Under that landscape of wide geographic variation, where does California fit in? I checked in with Michael Odeh, the associate director of health policy for Children Now, a children’s advocacy group based in Oakland. Overall, California tends to fare well when compared to other states. That’s partly because there were pretty good managed care standards before the ACA, which worked to the state’s advantage, he said.

California’s benchmark plan offers pretty expansive pediatric care benefits, he added. Still, there are some coverage gaps he’d like to see adjusted – such as the exclusion for hearing aids, something that can be especially costly since kids can quickly outgrow them. In comparison, Medi-Cal, the state’s Medicaid program, does cover hearing aids.

With just a year’s worth of data and experiences, it’s still too early to see the full picture.

“Medicaid and CHIP [Children's Health Insurance Program] have a long history of serving children robustly,” Odeh said. Exchanges are unproven when it comes to pediatric care, he added.

In the new year, health leaders are hoping to figure out just how well Covered California is serving the 77,000 children who used its plans in 2014, said Kathleen Hamilton, the director of governmental affairs for The Children’s Partnership, another advocacy group. They’re still not sure to what extent plans are covering children with special health needs, such as Applied Behavior Analysis therapy.    

Hamilton said her organization is also working to obtain care utilization data for 2014, including the geographic distribution of care and how many children saw a dentist during that year. They’re also pushing for more parent education, since people who selected Covered California plans for their children might not be aware of exactly which benefits they can receive, she added.

Simply getting the exchange plans to expand pediatric coverage isn’t so simple, though. Rates could go up, affecting the affordability and access of plans.

There’s an inherent tension between a health plan’s desire to offer competitive pricing on Covered California and the need to keep provider contracts limited enough to do so, added Odeh.

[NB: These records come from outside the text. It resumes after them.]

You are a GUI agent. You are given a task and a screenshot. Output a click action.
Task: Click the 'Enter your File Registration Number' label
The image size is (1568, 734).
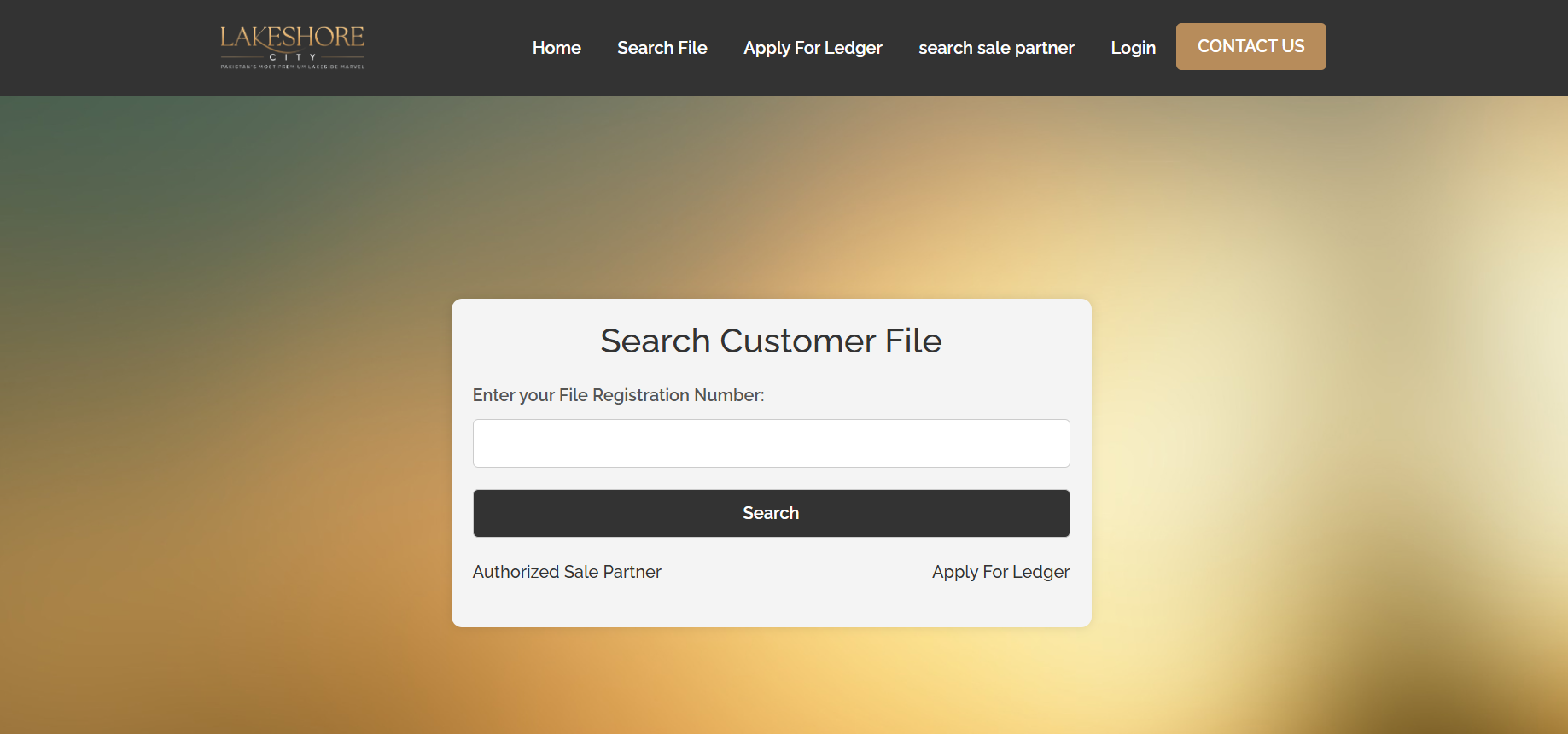coord(618,395)
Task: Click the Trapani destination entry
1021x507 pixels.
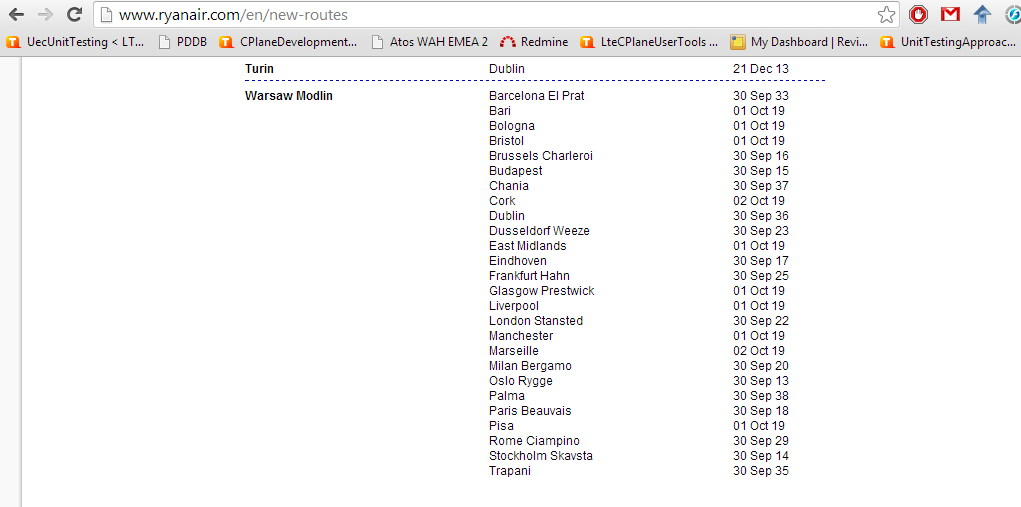Action: point(510,471)
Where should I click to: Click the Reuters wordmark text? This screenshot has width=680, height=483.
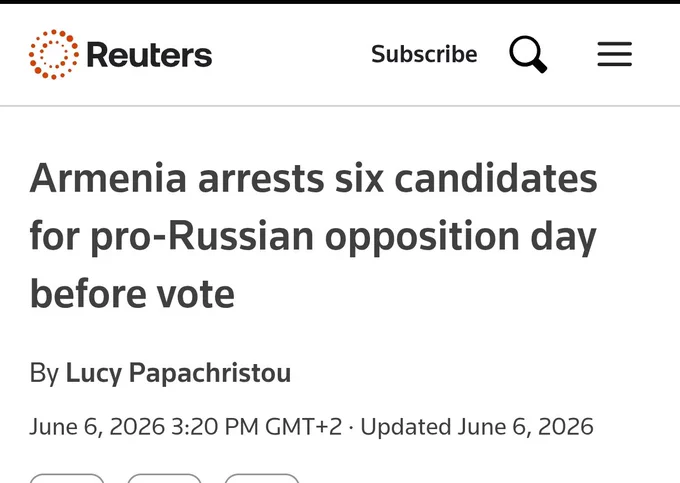click(x=149, y=55)
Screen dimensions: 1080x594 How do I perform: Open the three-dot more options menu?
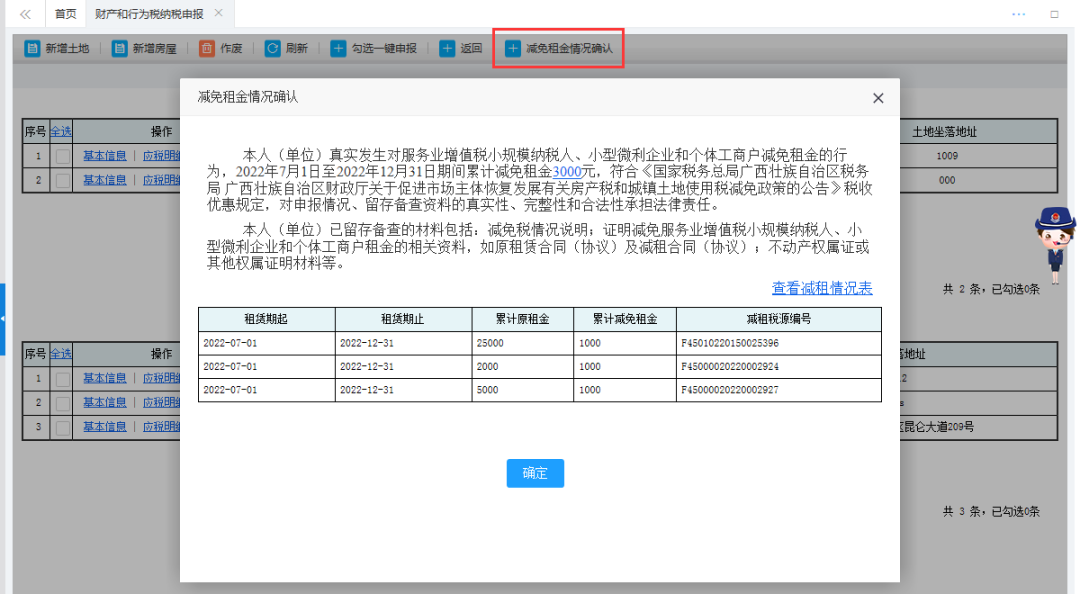click(x=1019, y=14)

Narrow networks can be especially challenging for children, whose needs are distinct from adults. Just because a network includes cardiologists doesn’t necessarily mean there are pediatric cardiologists trained to do heart surgery on an infant, he noted. 

Covered California plans have improved coverage in some areas in the second open enrollment season, which runs to Feb. 15. In the first year, dental coverage was offered separately from medical coverage, and only about a third of the children with exchange plans enrolled in it, Odeh said. The current enrollment period offers dental coverage that’s embedded within the health plans. 

In the future, California children’s health advocates say they’d like to see more detailed definitions of pediatric care in exchange plans; benefit improvements (such as covering hearing aids); and more extensive pediatric networks.

On a national level, the authors of the recent Health Affairs study laid out several recommended policy steps, such as barring pediatric treatment limits and exclusions (particularly on mental retardation) and defining a pediatric benefit standard at the national level. The Department of Health and Human Services has said it plans to review its approach to essential health benefits for the 2016 plan year.